You throw the money factor in it, how much did Pep spend on building that side? Most of the players were La Masia graduates.
Het got very lucky with Messi, and players like Iniesta and Xavi were already in their prime. The difference between a rich club like that and LvG's Ajax is that Ajax can't afford talented players when they get into their prime. Van Gaal just had to let Bergkamp and Jonk go, his most important players, so everybody said the time of succes was already over because of that. But it just begun.
How about Pep taking a Barca side which finished woefully and completely in disarray and making them the most dominant club which football has seen? How about him bringing in youngsters and letting go of the likes of Deco by promoting Xavi and Iniesta? How about him bringing back the style which has become a template for many teams to follow?
He certainly did make some important and right decisions. But he just had to finetune a playing style the whole club and all the players from La Masia were already very familiar with. He didn't have to start from scratch.
About the dominance and the template I have my doubts. I don't think they were that dominant, they got very lucky in some crucial matches. The style of play can be very impressive, and it's impressive manager's work anyway, because it takes a lot from a manager to have a team play this organized. But I don't think it's that effective. It proved to be quite effective with the best players in the world, but it also proved to be quite vulnerable to teams with less or almost equal player quality. At one time he had 3 of the 4 best players in the world in his squad, is it really that special for a manager to win the CL twice with players like that?
Jose Mourinho won the title with Porto. Do you consider that a great achievement to make him better than Pep? Di Matteo won the CL with Chelsea. Do you consider him a very good manager?
I think Mourinho's win with Porto was very impressive, a bigger achievement than winning the CL with Messi and Iniesta.
Again, winning a CL with a minnow is big thing but he lucked out with some brilliant players in that side. You don't win the title or the CL without having the players for it.
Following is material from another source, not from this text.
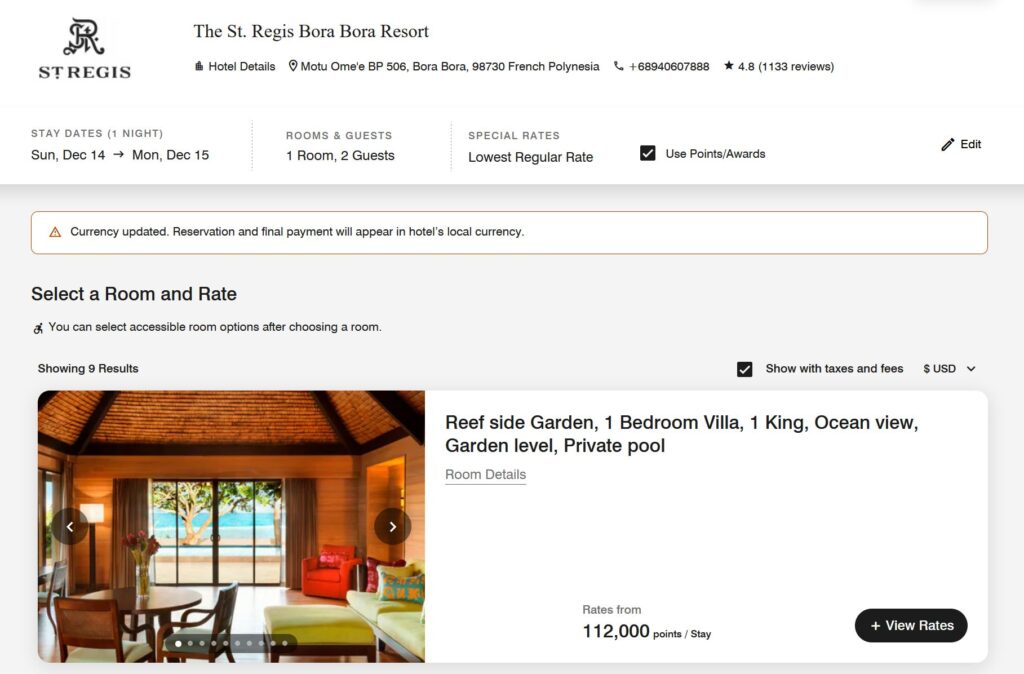Open the Hotel Details link
1024x674 pixels.
pyautogui.click(x=241, y=67)
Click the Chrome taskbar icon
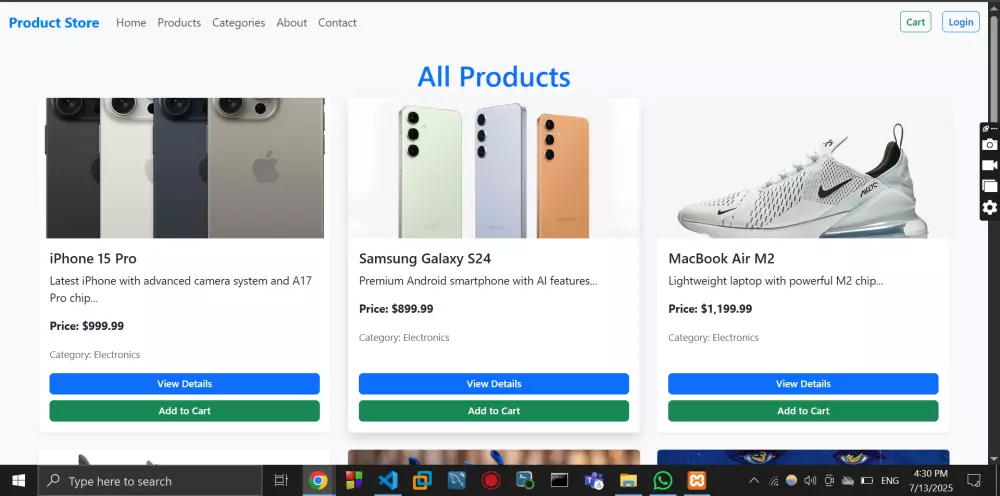This screenshot has height=496, width=1000. coord(318,481)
"You don't win the CL with kids"? I agree it has never happened since. Porto shouldn't have won the CL either, the Dutch national team should have gone out in the first round of the WC. But sometimes brilliant managers do achieve things with a group of players that shouldn't be good enough.
If he was that brilliant a coach/manager, why did he not achieve the same with Barca twice and with Bayern? They had the same resources even then. He had a lot of the same players which Pep has but he could not get the best out of them. Why is that? You conveniently forget all those points while bigging up a couple of his achievements.
He didn't have a lot of the same players, there's this whole generation of Ronaldinho and Deco in between. But that he's brilliant doesn't mean he's without shortcomings. He tried to make Barca into Ajax 2.0, and made a mess of the politics required at Barcelona, there's been some good football played at the Nou Camp back then, but generally it wasn't wat it should have been. At Bayern he showed his brilliance in his first year, implemented a very new style, got some very young players in and made them play like experienced players, and got great results.
Bigging up achievements? If Pep is such a great manager, why is it he didn't yet match LvG's first year at Bayern? His starting point was much better. Why did his Bayern get trashed by Real, did he miss Messi and Iniesta? Why did Luis Henrique win the CL with Barca also in his first attempt, trashing Pep's Bayern to?